- Exercise instructions: Rewrite the data from the line that contains "1150x436 pixels. At" through the line that contains "Open the Chrome" as a Markdown table with a Row column numbering each line and a Line column holding it, skipping any blank lines.

- Material:
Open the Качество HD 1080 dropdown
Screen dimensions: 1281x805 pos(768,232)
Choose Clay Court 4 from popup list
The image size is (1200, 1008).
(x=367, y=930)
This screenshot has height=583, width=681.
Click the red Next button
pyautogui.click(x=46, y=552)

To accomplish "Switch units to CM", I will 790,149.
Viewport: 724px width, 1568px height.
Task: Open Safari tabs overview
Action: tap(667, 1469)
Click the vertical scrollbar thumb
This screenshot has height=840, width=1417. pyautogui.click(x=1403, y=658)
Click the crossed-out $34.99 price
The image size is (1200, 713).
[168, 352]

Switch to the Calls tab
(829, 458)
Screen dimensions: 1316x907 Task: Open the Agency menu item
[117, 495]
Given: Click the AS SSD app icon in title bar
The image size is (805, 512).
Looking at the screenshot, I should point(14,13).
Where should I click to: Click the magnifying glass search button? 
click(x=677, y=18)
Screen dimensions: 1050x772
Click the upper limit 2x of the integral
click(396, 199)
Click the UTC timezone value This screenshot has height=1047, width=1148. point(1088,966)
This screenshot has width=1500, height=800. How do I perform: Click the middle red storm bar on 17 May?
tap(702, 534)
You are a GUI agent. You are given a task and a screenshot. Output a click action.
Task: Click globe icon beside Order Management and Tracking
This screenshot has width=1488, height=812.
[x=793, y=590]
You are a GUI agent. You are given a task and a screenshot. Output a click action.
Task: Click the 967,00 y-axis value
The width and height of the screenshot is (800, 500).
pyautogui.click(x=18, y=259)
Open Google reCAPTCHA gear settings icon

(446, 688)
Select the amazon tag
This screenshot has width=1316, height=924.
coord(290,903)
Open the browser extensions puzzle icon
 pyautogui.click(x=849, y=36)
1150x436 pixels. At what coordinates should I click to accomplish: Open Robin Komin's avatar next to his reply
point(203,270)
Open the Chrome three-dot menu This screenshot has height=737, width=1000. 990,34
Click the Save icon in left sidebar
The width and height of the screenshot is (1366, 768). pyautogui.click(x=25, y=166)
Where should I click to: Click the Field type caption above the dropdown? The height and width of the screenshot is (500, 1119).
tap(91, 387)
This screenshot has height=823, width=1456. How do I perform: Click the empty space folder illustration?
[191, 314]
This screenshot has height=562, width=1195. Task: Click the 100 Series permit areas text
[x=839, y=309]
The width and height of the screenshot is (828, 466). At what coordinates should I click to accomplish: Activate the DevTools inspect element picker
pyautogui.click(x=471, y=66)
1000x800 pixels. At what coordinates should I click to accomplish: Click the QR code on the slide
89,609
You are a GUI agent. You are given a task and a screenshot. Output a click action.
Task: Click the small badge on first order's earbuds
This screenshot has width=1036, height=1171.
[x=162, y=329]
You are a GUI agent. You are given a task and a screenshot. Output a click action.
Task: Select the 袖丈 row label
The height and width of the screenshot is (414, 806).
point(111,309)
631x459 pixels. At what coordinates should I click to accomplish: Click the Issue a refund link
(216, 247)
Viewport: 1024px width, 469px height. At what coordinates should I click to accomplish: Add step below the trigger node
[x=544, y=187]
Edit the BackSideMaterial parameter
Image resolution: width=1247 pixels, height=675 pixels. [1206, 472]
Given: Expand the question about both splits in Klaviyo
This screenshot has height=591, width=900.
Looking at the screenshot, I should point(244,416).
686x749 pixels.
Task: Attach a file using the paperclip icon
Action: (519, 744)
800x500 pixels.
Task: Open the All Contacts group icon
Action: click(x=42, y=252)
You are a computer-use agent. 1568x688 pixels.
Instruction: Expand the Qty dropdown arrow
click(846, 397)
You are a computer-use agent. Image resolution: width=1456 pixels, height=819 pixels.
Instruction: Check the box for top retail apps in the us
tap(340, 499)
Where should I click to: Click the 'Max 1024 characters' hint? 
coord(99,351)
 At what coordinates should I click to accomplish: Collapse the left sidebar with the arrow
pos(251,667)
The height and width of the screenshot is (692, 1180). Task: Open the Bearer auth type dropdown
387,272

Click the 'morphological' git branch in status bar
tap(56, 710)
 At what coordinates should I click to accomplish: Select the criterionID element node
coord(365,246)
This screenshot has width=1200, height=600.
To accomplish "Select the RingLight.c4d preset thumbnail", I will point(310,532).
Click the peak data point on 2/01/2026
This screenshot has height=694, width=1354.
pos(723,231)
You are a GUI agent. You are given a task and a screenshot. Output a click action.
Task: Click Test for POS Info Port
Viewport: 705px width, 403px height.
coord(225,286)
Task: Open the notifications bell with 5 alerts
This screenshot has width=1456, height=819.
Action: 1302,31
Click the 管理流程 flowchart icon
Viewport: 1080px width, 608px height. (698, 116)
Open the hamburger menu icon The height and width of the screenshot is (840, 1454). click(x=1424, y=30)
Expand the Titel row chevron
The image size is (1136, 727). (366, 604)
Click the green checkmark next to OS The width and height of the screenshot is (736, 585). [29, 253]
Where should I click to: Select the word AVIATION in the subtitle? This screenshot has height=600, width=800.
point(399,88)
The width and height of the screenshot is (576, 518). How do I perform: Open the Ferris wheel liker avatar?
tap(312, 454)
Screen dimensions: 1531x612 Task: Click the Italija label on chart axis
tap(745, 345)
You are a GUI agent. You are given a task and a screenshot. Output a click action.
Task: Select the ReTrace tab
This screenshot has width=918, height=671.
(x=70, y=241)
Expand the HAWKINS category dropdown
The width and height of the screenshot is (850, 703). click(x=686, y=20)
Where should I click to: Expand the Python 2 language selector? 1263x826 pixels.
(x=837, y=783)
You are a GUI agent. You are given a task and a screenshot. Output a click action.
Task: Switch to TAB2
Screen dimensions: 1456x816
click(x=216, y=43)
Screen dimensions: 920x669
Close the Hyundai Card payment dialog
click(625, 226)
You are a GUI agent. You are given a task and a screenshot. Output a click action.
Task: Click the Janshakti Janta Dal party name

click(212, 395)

- Problem solution:
| Row | Line |
|---|---|
| 1 | 1150x436 pixels. At what coordinates should I click to accomplish: Open Robin Komin's avatar next to his reply |
| 2 | point(203,270) |
| 3 | Open the Chrome three-dot menu This screenshot has height=737, width=1000. 990,34 |